Friday, December 29, 2017

Assimilation

A short column I wrote for my local newspaper in Stockholm about a year ago.  Translated to English.  No offence intended:

I sensed immediately that the atmosphere had taken a nosedive. It was my debut in the archipelago. I didn’t even know what an archipelago was until I moved to Sweden. It didn’t exist in my world. My small, depressing, poor hometown of Corby. Not to be all “working class hero,” but summer in Stockholm’s archipelago was a world I couldn’t even envisage in dreams as a child. And now there I was stood, with my girlfriend’s best friend and her fella, having just tossed the unwanted capsule from my beer bottle on the ground. Horribly nonchalant but I simply didn’t even think about it. Such an act was like, natural to me. I could feel the uncomfortable silence that had occured since the act though, something quintessentially Swedish I would later learn, and I noticed the eye contact between the two of them and my girlfriend who was now returning to the scene of the crime. He motioned something to my girlfriend. She looked at the capsule on the ground and then at me, “We don’t do this in Sweden,” she said, gently but firmly. The shame I felt was suffocating.

That was sixteen years ago. I was just about to move to Sweden, to Kärrtorp in South Stockholm actually, the same place I live today, although we’ve moved a few times over the years. It seemed I had a few things to learn about life in Sweden. How times have changed. As have I. I’ve been assimilated. There will always be a little bit of Britain in me, I’ll always drink tea, for example, but sixteen years of Swedish assimilation has made me realise that certain elements of British society are mental. Such elements that never caused as much as a batting of an eyelid before I left the place.

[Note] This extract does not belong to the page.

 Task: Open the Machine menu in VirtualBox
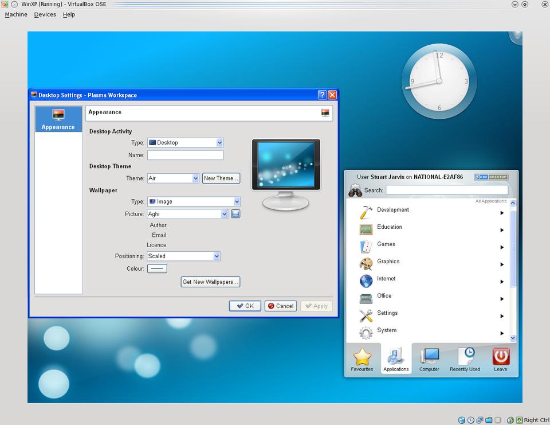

A tragic example is that just mentioned: littering. If you take a promenade around my hometown you’ll be shocked by the sheer amount of trash lying around the place. Crisp packets, beer cans, kebab-remains everywhere. And then there are more trivial matters…

One always keeps one shoes on indoors. I was very strict with my parents the first time they come to visit, I made a big deal of them taking their shoes off at the door before entering ours or anyone else’s home. Even today, my dad is still prone to stroll right into my apartment with his shoes on. It drives me mad. But the fact is, in England this is completely normal behaviour. Fuck knows why really? Maybe the fact that it’s so fucking cold everywhere indoors that your feet freeze if you take your shoes off. Funny that, considering the fact that “freezing” isn’t normally anything the folks on the island worry about otherwise. We were home last Christmas and there was a storm howling for a couple of days. Despite this fact, I saw a woman at the local cornershop wearing flip-flops and a miniskirt. We joke here in Sweden that as soon as the spring sun pokes its face through the clouds, people sit outside cafés drinking coffee, wrapped up in thick clothes, but still desperate to sit in the sun. But in my hometown, we’re talking bare torsos and shorts. At least the men.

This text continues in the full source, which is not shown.